» **PROBLEM DETAILS**
Reproduce the records word for word, starting at their first line and ending with the line that contains "pyautogui.click(x=2448, y=916)".

» **PROVIDED RECORDS**

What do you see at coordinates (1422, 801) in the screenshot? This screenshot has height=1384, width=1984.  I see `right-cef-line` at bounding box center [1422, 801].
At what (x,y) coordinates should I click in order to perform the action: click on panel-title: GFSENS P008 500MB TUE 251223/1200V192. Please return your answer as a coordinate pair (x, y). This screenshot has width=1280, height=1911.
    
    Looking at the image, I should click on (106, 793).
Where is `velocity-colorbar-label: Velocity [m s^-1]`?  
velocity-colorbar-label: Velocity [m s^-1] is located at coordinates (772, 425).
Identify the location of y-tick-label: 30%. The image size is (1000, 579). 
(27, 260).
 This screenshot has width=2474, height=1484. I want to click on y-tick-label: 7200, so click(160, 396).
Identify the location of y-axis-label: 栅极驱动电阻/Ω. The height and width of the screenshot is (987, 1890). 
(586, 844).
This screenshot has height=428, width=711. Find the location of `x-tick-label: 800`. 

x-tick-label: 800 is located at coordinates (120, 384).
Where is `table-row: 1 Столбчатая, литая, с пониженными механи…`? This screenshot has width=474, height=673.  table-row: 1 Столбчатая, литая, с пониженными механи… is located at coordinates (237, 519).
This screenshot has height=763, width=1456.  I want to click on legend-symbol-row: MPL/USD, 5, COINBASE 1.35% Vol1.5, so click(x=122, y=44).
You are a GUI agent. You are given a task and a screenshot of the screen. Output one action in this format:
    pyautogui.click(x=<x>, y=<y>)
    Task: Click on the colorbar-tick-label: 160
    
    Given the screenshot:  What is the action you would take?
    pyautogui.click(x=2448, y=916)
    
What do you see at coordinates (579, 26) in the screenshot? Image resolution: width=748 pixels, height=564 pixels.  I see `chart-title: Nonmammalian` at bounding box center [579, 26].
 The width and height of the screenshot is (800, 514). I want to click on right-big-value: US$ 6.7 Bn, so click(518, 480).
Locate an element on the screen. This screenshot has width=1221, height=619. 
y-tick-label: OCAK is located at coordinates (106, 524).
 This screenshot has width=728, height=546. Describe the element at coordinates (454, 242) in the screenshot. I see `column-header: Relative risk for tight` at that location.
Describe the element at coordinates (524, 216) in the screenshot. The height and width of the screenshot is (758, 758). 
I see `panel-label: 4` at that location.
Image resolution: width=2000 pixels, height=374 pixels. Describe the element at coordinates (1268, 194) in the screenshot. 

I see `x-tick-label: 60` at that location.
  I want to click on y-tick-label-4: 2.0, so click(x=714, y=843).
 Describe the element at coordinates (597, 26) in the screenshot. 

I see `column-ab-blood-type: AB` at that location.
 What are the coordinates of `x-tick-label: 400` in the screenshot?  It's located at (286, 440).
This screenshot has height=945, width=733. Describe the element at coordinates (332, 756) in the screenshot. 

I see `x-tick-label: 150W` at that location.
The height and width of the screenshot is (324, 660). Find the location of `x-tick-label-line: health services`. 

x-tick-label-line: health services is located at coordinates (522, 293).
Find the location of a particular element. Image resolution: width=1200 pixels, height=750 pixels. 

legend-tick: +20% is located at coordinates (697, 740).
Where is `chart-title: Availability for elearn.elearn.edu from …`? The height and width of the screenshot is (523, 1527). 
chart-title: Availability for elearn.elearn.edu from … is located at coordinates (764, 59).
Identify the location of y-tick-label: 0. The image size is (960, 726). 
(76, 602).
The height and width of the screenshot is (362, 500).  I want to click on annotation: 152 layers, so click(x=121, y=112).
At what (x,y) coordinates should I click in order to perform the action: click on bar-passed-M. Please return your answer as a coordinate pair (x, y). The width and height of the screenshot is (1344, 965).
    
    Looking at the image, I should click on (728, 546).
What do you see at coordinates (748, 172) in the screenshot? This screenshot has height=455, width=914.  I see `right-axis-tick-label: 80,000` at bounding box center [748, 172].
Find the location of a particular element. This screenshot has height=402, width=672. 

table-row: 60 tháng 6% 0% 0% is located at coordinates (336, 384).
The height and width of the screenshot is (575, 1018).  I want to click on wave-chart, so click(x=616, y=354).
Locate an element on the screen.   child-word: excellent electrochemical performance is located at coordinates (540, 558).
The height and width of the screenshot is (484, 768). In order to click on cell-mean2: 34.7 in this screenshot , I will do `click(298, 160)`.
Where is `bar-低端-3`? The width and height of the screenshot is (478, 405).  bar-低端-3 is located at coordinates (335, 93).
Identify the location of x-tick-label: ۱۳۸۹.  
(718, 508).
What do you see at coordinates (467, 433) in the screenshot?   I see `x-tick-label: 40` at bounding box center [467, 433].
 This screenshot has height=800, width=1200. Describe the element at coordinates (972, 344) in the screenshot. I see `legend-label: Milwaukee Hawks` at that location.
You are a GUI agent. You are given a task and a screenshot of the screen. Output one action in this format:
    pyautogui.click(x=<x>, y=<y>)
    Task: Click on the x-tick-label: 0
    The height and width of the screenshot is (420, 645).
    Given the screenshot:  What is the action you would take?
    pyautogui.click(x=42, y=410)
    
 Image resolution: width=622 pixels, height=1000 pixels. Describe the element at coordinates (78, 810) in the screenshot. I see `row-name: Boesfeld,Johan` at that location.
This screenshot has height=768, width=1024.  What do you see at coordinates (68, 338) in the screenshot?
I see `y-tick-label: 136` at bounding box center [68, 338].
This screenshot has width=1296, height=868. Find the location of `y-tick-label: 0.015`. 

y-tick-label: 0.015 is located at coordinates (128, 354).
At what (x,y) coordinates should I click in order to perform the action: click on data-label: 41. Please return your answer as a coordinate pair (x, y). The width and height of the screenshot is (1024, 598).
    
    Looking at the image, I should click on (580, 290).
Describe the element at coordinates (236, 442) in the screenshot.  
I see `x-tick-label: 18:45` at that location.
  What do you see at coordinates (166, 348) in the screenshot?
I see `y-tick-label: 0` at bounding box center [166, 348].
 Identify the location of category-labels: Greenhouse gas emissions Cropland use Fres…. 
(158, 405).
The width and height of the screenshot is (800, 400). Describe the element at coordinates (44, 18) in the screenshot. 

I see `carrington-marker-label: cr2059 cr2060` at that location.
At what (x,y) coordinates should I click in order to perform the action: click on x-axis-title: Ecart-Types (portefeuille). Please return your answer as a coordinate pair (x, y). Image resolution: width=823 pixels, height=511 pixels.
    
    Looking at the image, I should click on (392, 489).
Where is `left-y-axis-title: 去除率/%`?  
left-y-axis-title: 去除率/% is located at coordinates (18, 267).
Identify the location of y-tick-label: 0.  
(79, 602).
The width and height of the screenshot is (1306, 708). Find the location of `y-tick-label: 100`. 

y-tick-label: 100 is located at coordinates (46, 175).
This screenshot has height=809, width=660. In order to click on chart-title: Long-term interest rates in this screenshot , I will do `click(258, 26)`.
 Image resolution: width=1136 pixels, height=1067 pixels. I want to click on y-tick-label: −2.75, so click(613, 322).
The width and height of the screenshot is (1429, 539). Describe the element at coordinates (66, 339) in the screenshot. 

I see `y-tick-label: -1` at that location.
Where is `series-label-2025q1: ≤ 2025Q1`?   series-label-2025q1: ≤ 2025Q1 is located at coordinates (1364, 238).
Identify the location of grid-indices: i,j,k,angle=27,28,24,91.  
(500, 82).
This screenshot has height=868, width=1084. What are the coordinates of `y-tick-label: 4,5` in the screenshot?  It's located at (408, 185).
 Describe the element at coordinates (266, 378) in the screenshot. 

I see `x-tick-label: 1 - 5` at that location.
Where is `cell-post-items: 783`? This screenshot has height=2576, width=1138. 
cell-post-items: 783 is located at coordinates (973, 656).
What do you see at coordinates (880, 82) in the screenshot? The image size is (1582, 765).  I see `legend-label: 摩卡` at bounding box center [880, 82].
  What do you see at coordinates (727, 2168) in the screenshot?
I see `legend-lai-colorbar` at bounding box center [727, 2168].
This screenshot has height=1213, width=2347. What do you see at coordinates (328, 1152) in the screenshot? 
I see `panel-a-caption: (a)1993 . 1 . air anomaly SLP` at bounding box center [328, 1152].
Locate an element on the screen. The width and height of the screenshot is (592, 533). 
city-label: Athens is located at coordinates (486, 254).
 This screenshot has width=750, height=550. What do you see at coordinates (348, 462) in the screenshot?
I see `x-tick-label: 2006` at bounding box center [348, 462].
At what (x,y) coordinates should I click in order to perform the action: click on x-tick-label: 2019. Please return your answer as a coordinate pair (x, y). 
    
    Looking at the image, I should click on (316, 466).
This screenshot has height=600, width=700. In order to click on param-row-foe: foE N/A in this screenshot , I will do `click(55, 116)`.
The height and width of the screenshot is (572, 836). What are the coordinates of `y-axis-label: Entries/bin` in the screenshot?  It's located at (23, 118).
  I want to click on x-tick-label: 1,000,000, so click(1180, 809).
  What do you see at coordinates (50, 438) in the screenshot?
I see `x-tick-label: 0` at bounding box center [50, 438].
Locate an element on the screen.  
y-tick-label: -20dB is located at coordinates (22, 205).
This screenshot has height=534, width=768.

» **ANSWER TO THIS TASK**
What do you see at coordinates (1422, 801) in the screenshot? This screenshot has height=1384, width=1984.  I see `right-cef-line` at bounding box center [1422, 801].
At what (x,y) coordinates should I click in order to perform the action: click on panel-title: GFSENS P008 500MB TUE 251223/1200V192. Please return your answer as a coordinate pair (x, y). This screenshot has width=1280, height=1911.
    
    Looking at the image, I should click on (106, 793).
Where is `velocity-colorbar-label: Velocity [m s^-1]`?  
velocity-colorbar-label: Velocity [m s^-1] is located at coordinates (772, 425).
Identify the location of y-tick-label: 30%. The image size is (1000, 579). 
(27, 260).
 This screenshot has width=2474, height=1484. I want to click on y-tick-label: 7200, so click(160, 396).
Identify the location of y-axis-label: 栅极驱动电阻/Ω. The height and width of the screenshot is (987, 1890). 
(586, 844).
This screenshot has height=428, width=711. Find the location of `x-tick-label: 800`. 

x-tick-label: 800 is located at coordinates (120, 384).
Where is `table-row: 1 Столбчатая, литая, с пониженными механи…`? This screenshot has width=474, height=673.  table-row: 1 Столбчатая, литая, с пониженными механи… is located at coordinates (237, 519).
This screenshot has height=763, width=1456.  I want to click on legend-symbol-row: MPL/USD, 5, COINBASE 1.35% Vol1.5, so click(x=122, y=44).
You are a GUI agent. You are given a task and a screenshot of the screen. Output one action in this format:
    pyautogui.click(x=<x>, y=<y>)
    Task: Click on the colorbar-tick-label: 160
    
    Given the screenshot:  What is the action you would take?
    pyautogui.click(x=2448, y=916)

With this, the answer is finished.